Inspirando os pais
Autor, palestrante e comunicador, Marcos Piangers é conhecido por suas reflexões sobre paternidade, família e valores humanos. Ele se tornou uma figura influente nas redes sociais e no cenário da comunicação brasileira. Dito isso, nada mais justo do que tê-lo em minha coluna neste mês para um bate-papo incrível.
Para nós, educar mentes é tão importante quanto educar emoções. Qual é a sua opinião sobre o papel da escola no desenvolvimento socioemocional dos alunos?
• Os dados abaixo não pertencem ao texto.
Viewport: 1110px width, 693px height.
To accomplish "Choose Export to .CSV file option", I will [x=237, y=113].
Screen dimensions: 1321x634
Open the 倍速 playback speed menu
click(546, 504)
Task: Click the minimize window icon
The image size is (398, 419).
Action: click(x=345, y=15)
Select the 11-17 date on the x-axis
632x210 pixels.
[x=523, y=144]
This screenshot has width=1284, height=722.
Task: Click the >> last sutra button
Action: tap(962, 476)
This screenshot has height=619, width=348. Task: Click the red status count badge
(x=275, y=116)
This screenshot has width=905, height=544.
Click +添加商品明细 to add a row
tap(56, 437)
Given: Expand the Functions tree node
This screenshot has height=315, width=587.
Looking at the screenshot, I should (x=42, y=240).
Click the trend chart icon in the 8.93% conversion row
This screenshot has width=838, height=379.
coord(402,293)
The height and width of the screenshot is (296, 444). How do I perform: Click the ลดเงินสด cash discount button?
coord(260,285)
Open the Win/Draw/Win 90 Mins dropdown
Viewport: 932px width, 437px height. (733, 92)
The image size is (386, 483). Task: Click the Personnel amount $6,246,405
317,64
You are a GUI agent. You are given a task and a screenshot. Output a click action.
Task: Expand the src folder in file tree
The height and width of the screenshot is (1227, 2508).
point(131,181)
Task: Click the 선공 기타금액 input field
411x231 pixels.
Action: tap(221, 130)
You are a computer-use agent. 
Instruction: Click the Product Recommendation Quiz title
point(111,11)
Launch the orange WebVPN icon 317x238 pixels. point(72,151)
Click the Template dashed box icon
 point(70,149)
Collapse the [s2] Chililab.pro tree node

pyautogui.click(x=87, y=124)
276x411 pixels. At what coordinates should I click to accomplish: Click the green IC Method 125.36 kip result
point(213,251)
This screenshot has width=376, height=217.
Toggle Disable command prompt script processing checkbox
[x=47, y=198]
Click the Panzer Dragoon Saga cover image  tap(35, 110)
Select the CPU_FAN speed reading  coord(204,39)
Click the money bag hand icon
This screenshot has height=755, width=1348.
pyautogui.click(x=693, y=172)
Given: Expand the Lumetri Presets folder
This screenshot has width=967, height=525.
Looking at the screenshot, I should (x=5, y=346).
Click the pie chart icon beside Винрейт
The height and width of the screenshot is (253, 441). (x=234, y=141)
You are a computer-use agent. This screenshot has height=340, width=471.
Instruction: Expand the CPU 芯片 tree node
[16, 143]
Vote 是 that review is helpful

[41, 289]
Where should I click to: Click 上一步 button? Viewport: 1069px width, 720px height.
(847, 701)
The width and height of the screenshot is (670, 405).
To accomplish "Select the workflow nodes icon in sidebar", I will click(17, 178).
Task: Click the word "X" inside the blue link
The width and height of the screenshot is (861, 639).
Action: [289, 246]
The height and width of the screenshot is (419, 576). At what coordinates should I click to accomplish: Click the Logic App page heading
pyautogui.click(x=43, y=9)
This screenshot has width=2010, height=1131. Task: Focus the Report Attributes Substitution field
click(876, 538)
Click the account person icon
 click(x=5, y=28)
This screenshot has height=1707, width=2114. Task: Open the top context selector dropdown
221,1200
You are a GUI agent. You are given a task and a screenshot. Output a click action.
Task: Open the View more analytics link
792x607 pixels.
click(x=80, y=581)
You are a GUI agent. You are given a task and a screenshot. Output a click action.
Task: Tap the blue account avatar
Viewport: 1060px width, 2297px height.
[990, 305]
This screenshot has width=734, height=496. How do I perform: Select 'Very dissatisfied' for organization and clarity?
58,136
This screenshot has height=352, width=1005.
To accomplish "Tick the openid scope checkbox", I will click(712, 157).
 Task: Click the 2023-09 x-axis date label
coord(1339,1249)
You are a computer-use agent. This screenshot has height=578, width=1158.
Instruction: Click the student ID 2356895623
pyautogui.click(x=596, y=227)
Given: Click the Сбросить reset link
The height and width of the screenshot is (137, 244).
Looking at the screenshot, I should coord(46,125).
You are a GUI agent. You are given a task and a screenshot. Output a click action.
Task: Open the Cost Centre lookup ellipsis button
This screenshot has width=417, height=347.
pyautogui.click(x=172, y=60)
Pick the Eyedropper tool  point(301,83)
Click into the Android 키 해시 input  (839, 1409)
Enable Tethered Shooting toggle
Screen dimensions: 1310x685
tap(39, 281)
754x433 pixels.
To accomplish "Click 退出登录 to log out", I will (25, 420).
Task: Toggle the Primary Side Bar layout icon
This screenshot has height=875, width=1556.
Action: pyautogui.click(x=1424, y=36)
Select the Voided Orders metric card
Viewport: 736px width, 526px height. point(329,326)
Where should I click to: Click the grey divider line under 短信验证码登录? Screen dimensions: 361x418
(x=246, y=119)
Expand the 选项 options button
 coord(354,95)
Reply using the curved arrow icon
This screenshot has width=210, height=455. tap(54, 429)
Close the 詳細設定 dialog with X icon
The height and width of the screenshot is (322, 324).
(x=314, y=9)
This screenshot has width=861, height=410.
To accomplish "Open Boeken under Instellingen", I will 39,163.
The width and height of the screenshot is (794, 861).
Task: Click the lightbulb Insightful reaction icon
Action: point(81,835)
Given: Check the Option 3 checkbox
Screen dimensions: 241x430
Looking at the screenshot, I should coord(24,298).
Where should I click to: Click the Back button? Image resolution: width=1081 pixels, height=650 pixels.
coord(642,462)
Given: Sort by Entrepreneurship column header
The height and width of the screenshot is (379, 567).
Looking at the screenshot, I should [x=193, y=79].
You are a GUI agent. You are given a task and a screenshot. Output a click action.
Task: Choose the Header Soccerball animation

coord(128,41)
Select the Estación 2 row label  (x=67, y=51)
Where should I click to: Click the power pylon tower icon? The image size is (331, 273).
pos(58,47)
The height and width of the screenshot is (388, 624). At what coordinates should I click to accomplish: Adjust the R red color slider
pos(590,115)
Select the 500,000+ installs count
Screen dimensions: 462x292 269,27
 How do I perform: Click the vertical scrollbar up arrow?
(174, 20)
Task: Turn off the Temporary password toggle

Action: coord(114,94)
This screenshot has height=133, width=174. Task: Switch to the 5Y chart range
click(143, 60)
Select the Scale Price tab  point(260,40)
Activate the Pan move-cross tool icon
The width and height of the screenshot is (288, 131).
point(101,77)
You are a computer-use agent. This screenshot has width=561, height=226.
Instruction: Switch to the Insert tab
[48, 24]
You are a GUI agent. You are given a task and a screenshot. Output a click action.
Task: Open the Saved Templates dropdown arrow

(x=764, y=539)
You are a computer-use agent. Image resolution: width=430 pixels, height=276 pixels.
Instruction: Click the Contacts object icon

A gente faz essa dicotomia entre mente e coração, emoção e razão. Então, quando falamos sobre educar a mente, trata-se de educar as emoções. Estamos educando a mesma coisa: o nosso cérebro, que tem uma parte de percepção mais racional e um gerenciamento de uma percepção emocional. Então, acho que as duas coisas são importantíssimas. E o que a gente precisa entender e evoluir nessa ideia toda é que precisamos sair um pouquinho da visão mais instrumental da escola e ir para uma visão mais conectada com nós mesmos. O que aconteceu nos últimos anos é uma desconexão do ser humano com ele mesmo e do ser humano com outros seres humanos. E a escola está muito bem posicionada para reconectá-los, ensinando autoconhecimento, comunicação, criatividade e colaboração.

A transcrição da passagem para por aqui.